Caffeine’s effect on the brain’s adenosine receptors visualized for the first time
Scans allow researchers to study the link between caffeine and neurodegenerative disorders.
Molecular imaging with positron emission tomography (PET) has enabled scientists for the first time to visualize binding sites of caffeine in the living human brain to explore possible positive and negative effects of caffeine consumption. According to research published in the November issue of The Journal of Nuclear Medicine, PET imaging with F-18-8-cyclopentyl-3-(3-fluoropropyl)-1-propylxanthine (F-18-CPFPX) shows that repeated intake of caffeinated beverages throughout a day results in up to 50 percent occupancy of the brain’s A1 adenosine receptors.

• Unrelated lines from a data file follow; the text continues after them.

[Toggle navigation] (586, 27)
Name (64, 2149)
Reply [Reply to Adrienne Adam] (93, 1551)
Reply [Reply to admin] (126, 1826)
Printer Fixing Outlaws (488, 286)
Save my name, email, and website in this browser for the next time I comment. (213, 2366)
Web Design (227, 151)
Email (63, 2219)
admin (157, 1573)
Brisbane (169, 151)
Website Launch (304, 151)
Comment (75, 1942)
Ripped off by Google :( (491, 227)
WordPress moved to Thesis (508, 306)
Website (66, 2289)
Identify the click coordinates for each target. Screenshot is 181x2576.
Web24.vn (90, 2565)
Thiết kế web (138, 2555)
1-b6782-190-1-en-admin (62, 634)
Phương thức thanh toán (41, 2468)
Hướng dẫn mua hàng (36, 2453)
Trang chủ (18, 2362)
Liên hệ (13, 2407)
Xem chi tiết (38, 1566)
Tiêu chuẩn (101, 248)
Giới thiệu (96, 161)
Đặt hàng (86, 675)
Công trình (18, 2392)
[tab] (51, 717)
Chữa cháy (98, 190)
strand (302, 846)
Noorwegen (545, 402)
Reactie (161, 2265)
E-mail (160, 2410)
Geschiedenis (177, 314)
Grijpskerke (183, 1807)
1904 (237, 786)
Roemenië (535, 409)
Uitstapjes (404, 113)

"The effects of caffeine to the human body are generally attributed to the cerebral adenosine receptors. In the human brain the A1 adenosine receptor is the most abundant," said David Elmenhorst, MD, lead author of "Caffeine Occupancy of Human Cerebral A1 Adenosine Receptors: In Vivo Quantification with F-18-CPFPX and PET." "In vitro studies have shown that commonly consumed quantities of caffeine have led to a high A1 adenosine occupancy. Our study aimed to measure the A1 adenosine receptor occupancy with in vivo imaging."